**EXCERPT PROVIDED**
Custom configurations via EXTEND.md. See **Preferences** section for paths and supported options.

Overview

This skill provides AI image generation using OpenAI, Google, and DashScope APIs with support for text-to-image, reference-image edits, and configurable aspect ratios. It defaults to sequential generation for stability, with optional parallel mode for large batch runs. The CLI-driven tool accepts prompts, prompt files, reference images, and quality/size presets to produce image files directly.

How this skill works

The tool selects a provider based on CLI flags, available API keys, and reference-image requirements, preferring Google when multiple providers are available. It accepts prompt text or prompt files, optional reference images for multimodal edits, aspect ratio and size options, and outputs images to a specified path. Sequential generation runs each job one at a time; parallel generation launches multiple subagents when explicitly requested for large batches.

**PROVIDED INFORMATION**
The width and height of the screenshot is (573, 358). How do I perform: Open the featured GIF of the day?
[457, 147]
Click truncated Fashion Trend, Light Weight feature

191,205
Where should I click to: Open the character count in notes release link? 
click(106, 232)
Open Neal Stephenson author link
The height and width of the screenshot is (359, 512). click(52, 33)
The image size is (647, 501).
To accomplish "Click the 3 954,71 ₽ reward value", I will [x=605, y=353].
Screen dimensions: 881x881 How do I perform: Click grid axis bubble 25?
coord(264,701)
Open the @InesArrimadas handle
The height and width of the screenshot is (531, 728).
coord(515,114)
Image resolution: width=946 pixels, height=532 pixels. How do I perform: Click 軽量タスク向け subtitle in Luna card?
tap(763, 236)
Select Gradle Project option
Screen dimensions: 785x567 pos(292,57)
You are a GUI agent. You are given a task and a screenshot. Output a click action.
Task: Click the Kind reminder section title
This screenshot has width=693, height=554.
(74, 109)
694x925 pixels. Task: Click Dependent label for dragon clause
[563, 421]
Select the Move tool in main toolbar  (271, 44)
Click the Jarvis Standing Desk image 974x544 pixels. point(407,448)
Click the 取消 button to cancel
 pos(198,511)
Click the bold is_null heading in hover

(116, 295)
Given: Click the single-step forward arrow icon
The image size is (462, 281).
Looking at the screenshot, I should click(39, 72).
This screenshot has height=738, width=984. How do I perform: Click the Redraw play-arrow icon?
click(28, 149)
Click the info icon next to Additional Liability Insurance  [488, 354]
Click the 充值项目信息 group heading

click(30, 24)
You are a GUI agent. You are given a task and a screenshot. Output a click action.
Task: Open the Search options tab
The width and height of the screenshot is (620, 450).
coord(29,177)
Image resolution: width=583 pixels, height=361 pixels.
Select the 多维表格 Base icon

**ACTIVITY**
Using the excerpt on the image generation skill, answer these:
(a) Which file is used for custom configurations?
(b) Which three APIs does the skill use?
(c) Which provider does the tool prefer when more than one is available?

**REPLY TO THE TASK**
(a) EXTEND.md
(b) OpenAI, Google, and DashScope
(c) Google